▸ **AUFGABE A**: Liste alle Firmennamen aus dem Textabschnitt über die Stadtwerke Düsseldorf auf, die die Bezeichnung „GmbH“ enthalten.

▸ **TEXTABSCHNITT**:
<<<<
Betrachten wir einmal genauer die Stadtwerke AG Düsseldorf und die AWISTA GmbH. Stadtwerke, das klingt vordergründig nach kommunalem Unternehmen. Bei Licht besehen haben aber die Stadtwerke Düsseldorf mit der Stadt Düsseldorf nur am Rande zu tun. Hauptgesellschafter ist mit 54,95 Prozent EnBW Energie Baden-Württemberg AG. 20 Prozent hält die GEW Köln AG. Lediglich mit einer Sperrminorität von 25,05 Prozent ist die Holding der Landeshauptstadt Düsseldorf dabei.

Die Stadtwerke Düsseldorf AG sind an der AWISTA GmbH mit 51 Prozent beteiligt. 49 Prozent hält REMONDIS Kommunale Dienste Rheinland GmbH. An dieser Gesellschaft wiederum war in früheren Jahren EnBW mit 49 Prozent beteiligt. Mehr Verflechtung geht kaum.

Obwohl Remondis Minderheitsgesellschafter ist, geben Manager praktisch den Ton an. Beide Geschäftsführer der AWISTA GmbH sind sehr eng mit Remondis verflochten. So fungiert der Sprecher der Geschäftsführung, ein Mann, der aus der ehemaligen Trienekens AG kommt, gleichzeitig als Geschäftsführer der Remondis Rhein-Wupper GmbH & Co. KG, Düsseldorf. Auch sein Geschäftsführerkollege war im Projektmanagement der Remondis GmbH Rheinland, Köln, tätig. Bis 2009 war er Geschäftsführer der heutigen Adrion Recycling GmbH, Langenfeld, einer Gesellschaft mit Mehrheitsbeteiligung der Remondis GmbH & Co. KG.

Die Müllverbrennungsanlage (MVA) in Düsseldorf-Flingern. Auch um die Kosten der “thermischen Verwretung” gibt es einen Disput. Foto: AWISTA GmbH Düsseldorf

Die AWISTA ist ein blühendes Unternehmen. Der jüngste Jahresanschluss aus dem Jahr 2015 weist einen Bilanzgewinn von 18.340.379 Euro aus. Davon dürfte die Stadt Düsseldorf -entsprechend ihrer Anteile am Unternehmen- aber nur einen Bruchteil erhalten. Kurios: Trotz der üppigen Gewinne werden die Gebühren erhöht. Es sieht ganz danach aus, als würden alle Kosten auf die Gebührenzahler umgelegt, während die Gewinne überwiegend in privaten Kassen landen“, mutmaßt ein Insider.

Den Rat der Stadt Düsseldorf ficht dies alles offenbar nicht an. Das Kommunalparlament hat sich in seiner Juli-Sitzung 2016 dafür ausgesprochen, die 2018 auslaufenden Konsortialverträge mit der AWISTA GmbH um weitere fünf Jahre zu verlängern. Und dies ohne Preisverhandlung, wie sie sich viele Gebührenzahler aufgrund der hohen Gebühren erhofft hatten. Nach gesetzlichen Vorgaben hätte auch neu ausgeschrieben werden müssen. Der Tagesordnungspunkt wurde in den nichtöffentlichen Teil der Ratssitzung verlegt und dort „nach Vorlage“, also ohne jede Debatte, abgehandelt. Die Chance, durch Neuausschreibung ein günstigeres Angebot zu erhalten, wurde vertan.
>>>>
▸ **QUELLENMATERIAL**:
<<<<
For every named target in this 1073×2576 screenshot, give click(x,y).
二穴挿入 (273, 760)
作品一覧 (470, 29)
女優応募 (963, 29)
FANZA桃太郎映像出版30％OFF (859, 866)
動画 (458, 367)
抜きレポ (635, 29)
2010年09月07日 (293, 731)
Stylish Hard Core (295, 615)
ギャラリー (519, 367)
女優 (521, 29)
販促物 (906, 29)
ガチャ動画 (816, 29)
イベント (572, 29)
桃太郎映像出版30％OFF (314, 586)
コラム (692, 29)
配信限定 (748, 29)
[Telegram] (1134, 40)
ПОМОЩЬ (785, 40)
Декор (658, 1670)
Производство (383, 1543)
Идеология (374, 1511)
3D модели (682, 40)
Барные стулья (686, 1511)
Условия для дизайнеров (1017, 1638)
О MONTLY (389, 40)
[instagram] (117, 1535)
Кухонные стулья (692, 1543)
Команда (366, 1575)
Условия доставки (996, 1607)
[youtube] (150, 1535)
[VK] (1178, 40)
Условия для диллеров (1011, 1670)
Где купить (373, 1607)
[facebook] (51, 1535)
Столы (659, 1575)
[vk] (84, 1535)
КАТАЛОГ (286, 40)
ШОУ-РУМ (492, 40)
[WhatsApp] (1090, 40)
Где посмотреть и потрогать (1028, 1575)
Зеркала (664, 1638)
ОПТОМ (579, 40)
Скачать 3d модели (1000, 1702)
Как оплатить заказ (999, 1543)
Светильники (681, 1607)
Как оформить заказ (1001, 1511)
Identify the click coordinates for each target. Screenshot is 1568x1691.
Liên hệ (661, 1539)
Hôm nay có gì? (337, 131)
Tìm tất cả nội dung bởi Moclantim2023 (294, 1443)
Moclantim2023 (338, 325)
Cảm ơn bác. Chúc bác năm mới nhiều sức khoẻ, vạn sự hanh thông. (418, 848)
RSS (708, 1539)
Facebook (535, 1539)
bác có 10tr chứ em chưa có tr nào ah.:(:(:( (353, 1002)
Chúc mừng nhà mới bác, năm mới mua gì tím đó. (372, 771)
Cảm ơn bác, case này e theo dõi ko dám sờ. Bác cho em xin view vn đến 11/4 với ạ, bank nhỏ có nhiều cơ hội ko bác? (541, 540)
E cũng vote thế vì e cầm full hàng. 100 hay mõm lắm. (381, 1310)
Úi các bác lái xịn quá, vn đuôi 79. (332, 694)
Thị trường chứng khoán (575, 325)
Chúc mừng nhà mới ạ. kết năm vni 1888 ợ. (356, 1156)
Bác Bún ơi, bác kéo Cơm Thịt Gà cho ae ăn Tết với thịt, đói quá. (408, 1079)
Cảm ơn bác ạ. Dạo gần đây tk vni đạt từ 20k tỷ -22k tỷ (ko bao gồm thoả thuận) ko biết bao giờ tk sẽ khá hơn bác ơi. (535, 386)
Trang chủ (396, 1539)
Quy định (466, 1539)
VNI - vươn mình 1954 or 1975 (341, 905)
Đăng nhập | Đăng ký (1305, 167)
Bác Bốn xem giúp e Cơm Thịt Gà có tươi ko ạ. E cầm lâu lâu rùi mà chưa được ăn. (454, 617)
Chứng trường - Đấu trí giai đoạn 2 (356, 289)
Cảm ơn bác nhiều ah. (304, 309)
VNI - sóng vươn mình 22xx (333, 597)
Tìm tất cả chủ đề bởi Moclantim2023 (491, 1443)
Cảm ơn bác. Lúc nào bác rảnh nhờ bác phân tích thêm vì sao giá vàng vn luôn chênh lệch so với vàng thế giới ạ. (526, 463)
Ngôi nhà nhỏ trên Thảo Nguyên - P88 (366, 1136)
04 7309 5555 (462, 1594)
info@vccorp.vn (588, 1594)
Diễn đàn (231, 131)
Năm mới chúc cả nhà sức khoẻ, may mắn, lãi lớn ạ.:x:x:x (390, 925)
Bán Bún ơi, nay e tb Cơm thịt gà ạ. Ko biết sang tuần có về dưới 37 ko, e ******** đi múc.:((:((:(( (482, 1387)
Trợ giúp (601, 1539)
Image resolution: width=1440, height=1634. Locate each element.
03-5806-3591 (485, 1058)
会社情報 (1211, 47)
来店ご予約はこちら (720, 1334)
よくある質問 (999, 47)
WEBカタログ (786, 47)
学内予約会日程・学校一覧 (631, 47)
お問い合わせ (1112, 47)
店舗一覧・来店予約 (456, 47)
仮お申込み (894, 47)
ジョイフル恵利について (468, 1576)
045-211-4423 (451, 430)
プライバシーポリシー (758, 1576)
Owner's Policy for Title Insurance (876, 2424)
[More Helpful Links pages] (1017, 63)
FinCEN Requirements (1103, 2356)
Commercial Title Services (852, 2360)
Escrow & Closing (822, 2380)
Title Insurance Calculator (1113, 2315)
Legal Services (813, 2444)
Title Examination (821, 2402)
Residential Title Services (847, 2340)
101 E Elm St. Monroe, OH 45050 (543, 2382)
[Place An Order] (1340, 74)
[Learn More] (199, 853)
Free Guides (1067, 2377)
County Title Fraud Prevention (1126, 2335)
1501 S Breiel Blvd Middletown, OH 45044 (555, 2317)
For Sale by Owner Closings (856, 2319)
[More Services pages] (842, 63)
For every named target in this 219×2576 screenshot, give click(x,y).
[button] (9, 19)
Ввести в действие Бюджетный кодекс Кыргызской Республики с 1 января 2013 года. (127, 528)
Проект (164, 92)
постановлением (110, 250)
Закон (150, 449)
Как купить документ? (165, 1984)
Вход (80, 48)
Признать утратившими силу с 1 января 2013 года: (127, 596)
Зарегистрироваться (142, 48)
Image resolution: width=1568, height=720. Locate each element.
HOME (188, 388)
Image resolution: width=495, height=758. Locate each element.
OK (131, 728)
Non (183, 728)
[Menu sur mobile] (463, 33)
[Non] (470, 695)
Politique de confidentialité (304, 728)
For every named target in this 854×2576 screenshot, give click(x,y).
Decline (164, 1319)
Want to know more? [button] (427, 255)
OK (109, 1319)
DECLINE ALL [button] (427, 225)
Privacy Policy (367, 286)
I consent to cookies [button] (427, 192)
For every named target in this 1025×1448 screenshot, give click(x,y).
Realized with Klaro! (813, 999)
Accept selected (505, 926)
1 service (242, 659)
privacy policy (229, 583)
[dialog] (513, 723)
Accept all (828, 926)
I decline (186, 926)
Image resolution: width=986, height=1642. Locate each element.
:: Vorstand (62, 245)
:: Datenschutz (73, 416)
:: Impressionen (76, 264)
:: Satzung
>>>>
▸ **AUFGABE B**: Zitiere aus den Einträgen die Zeilen, beginnend mit der Zeile, die „Команда (366, 1575)“ enthält, und endend mit der Zeile, die „Chứng trường - Đấu trí giai đoạn 2 (356, 289)“ enthält.

▸ **VOLLSTÄNDIGE AUSGABE A**:
AWISTA GmbH
REMONDIS Kommunale Dienste Rheinland GmbH
Remondis Rhein-Wupper GmbH & Co. KG
Remondis GmbH Rheinland
Adrion Recycling GmbH
Remondis GmbH & Co. KG

▸ **VOLLSTÄNDIGE AUSGABE B**:
Команда (366, 1575)
Условия доставки (996, 1607)
[youtube] (150, 1535)
[VK] (1178, 40)
Условия для диллеров (1011, 1670)
Где купить (373, 1607)
[facebook] (51, 1535)
Столы (659, 1575)
[vk] (84, 1535)
КАТАЛОГ (286, 40)
ШОУ-РУМ (492, 40)
[WhatsApp] (1090, 40)
Где посмотреть и потрогать (1028, 1575)
Зеркала (664, 1638)
ОПТОМ (579, 40)
Скачать 3d модели (1000, 1702)
Как оплатить заказ (999, 1543)
Светильники (681, 1607)
Как оформить заказ (1001, 1511)
Identify the click coordinates for each target. Screenshot is 1568x1691.
Liên hệ (661, 1539)
Hôm nay có gì? (337, 131)
Tìm tất cả nội dung bởi Moclantim2023 (294, 1443)
Moclantim2023 (338, 325)
Cảm ơn bác. Chúc bác năm mới nhiều sức khoẻ, vạn sự hanh thông. (418, 848)
RSS (708, 1539)
Facebook (535, 1539)
bác có 10tr chứ em chưa có tr nào ah.:(:(:( (353, 1002)
Chúc mừng nhà mới bác, năm mới mua gì tím đó. (372, 771)
Cảm ơn bác, case này e theo dõi ko dám sờ. Bác cho em xin view vn đến 11/4 với ạ, bank nhỏ có nhiều cơ hội ko bác? (541, 540)
E cũng vote thế vì e cầm full hàng. 100 hay mõm lắm. (381, 1310)
Úi các bác lái xịn quá, vn đuôi 79. (332, 694)
Thị trường chứng khoán (575, 325)
Chúc mừng nhà mới ạ. kết năm vni 1888 ợ. (356, 1156)
Bác Bún ơi, bác kéo Cơm Thịt Gà cho ae ăn Tết với thịt, đói quá. (408, 1079)
Cảm ơn bác ạ. Dạo gần đây tk vni đạt từ 20k tỷ -22k tỷ (ko bao gồm thoả thuận) ko biết bao giờ tk sẽ khá hơn bác ơi. (535, 386)
Trang chủ (396, 1539)
Quy định (466, 1539)
VNI - vươn mình 1954 or 1975 (341, 905)
Đăng nhập | Đăng ký (1305, 167)
Bác Bốn xem giúp e Cơm Thịt Gà có tươi ko ạ. E cầm lâu lâu rùi mà chưa được ăn. (454, 617)
Chứng trường - Đấu trí giai đoạn 2 (356, 289)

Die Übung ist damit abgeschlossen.